[Start of Dataset extract]

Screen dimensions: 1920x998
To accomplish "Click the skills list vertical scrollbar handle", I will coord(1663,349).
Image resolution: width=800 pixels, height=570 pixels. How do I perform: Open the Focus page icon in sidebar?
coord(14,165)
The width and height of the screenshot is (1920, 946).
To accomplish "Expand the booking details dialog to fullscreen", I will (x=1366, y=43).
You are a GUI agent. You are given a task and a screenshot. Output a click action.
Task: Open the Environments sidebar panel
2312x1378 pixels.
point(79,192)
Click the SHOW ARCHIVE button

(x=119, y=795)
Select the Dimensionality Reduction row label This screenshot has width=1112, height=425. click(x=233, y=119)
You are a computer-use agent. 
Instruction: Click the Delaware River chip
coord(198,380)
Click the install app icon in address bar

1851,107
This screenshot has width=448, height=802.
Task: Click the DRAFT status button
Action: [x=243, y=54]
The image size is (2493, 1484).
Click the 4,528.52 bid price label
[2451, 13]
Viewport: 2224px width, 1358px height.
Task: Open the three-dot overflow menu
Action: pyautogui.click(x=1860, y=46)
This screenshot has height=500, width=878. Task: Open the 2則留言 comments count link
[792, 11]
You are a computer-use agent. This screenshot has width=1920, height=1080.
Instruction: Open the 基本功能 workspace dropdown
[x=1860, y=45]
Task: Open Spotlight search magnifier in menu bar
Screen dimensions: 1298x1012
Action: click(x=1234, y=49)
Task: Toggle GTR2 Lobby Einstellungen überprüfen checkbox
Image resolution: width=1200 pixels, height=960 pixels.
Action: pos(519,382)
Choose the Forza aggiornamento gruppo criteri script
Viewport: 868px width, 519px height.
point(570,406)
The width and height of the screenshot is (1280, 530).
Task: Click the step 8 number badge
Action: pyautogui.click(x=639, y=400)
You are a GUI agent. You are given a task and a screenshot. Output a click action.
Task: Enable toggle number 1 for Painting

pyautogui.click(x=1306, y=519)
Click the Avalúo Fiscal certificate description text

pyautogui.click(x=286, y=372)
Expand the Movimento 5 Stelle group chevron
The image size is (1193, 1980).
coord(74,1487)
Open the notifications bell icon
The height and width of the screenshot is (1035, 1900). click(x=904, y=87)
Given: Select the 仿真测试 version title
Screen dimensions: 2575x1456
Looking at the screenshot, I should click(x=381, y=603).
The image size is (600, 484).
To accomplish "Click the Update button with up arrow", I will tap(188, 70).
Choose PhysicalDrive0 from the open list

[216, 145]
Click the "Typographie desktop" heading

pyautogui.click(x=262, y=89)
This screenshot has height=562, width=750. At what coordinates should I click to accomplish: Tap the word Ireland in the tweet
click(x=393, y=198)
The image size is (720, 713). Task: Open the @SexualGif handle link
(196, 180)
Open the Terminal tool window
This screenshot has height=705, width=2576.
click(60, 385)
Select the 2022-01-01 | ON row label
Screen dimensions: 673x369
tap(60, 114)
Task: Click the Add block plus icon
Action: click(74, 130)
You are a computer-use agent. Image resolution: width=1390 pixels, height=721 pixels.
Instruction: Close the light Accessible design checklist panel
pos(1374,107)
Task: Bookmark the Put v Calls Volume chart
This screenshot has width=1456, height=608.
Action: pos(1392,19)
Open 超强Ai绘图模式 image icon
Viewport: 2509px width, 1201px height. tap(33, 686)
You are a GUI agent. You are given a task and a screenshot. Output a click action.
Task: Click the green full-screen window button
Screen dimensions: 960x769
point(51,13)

[End of Dataset extract]

Problem statement: Rewrite the records above, switching every "Instruction" to "Goal" and leaving everything else unchanged.

Answer for the task:
Screen dimensions: 1920x998
To accomplish "Click the skills list vertical scrollbar handle", I will coord(1663,349).
Image resolution: width=800 pixels, height=570 pixels. How do I perform: Open the Focus page icon in sidebar?
coord(14,165)
The width and height of the screenshot is (1920, 946).
To accomplish "Expand the booking details dialog to fullscreen", I will (x=1366, y=43).
You are a GUI agent. You are given a task and a screenshot. Output a click action.
Task: Open the Environments sidebar panel
2312x1378 pixels.
point(79,192)
Click the SHOW ARCHIVE button

(x=119, y=795)
Select the Dimensionality Reduction row label This screenshot has width=1112, height=425. click(x=233, y=119)
You are a computer-use agent. 
Goal: Click the Delaware River chip
coord(198,380)
Click the install app icon in address bar

1851,107
This screenshot has width=448, height=802.
Task: Click the DRAFT status button
Action: [x=243, y=54]
The image size is (2493, 1484).
Click the 4,528.52 bid price label
[2451, 13]
Viewport: 2224px width, 1358px height.
Task: Open the three-dot overflow menu
Action: pyautogui.click(x=1860, y=46)
This screenshot has height=500, width=878. Task: Open the 2則留言 comments count link
[792, 11]
You are a computer-use agent. This screenshot has width=1920, height=1080.
Goal: Open the 基本功能 workspace dropdown
[x=1860, y=45]
Task: Open Spotlight search magnifier in menu bar
Screen dimensions: 1298x1012
Action: click(x=1234, y=49)
Task: Toggle GTR2 Lobby Einstellungen überprüfen checkbox
Image resolution: width=1200 pixels, height=960 pixels.
Action: pos(519,382)
Choose the Forza aggiornamento gruppo criteri script
Viewport: 868px width, 519px height.
point(570,406)
The width and height of the screenshot is (1280, 530).
Task: Click the step 8 number badge
Action: pyautogui.click(x=639, y=400)
You are a GUI agent. You are given a task and a screenshot. Output a click action.
Task: Enable toggle number 1 for Painting

pyautogui.click(x=1306, y=519)
Click the Avalúo Fiscal certificate description text

pyautogui.click(x=286, y=372)
Expand the Movimento 5 Stelle group chevron
The image size is (1193, 1980).
coord(74,1487)
Open the notifications bell icon
The height and width of the screenshot is (1035, 1900). click(x=904, y=87)
Given: Select the 仿真测试 version title
Screen dimensions: 2575x1456
Looking at the screenshot, I should click(x=381, y=603).
The image size is (600, 484).
To accomplish "Click the Update button with up arrow", I will tap(188, 70).
Choose PhysicalDrive0 from the open list

[216, 145]
Click the "Typographie desktop" heading

pyautogui.click(x=262, y=89)
This screenshot has height=562, width=750. At what coordinates should I click to accomplish: Tap the word Ireland in the tweet
click(x=393, y=198)
The image size is (720, 713). Task: Open the @SexualGif handle link
(196, 180)
Open the Terminal tool window
This screenshot has height=705, width=2576.
click(60, 385)
Select the 2022-01-01 | ON row label
Screen dimensions: 673x369
tap(60, 114)
Task: Click the Add block plus icon
Action: click(74, 130)
You are a computer-use agent. Image resolution: width=1390 pixels, height=721 pixels.
Goal: Close the light Accessible design checklist panel
pos(1374,107)
Task: Bookmark the Put v Calls Volume chart
This screenshot has width=1456, height=608.
Action: pos(1392,19)
Open 超强Ai绘图模式 image icon
Viewport: 2509px width, 1201px height. tap(33, 686)
You are a GUI agent. You are given a task and a screenshot. Output a click action.
Task: Click the green full-screen window button
Screen dimensions: 960x769
point(51,13)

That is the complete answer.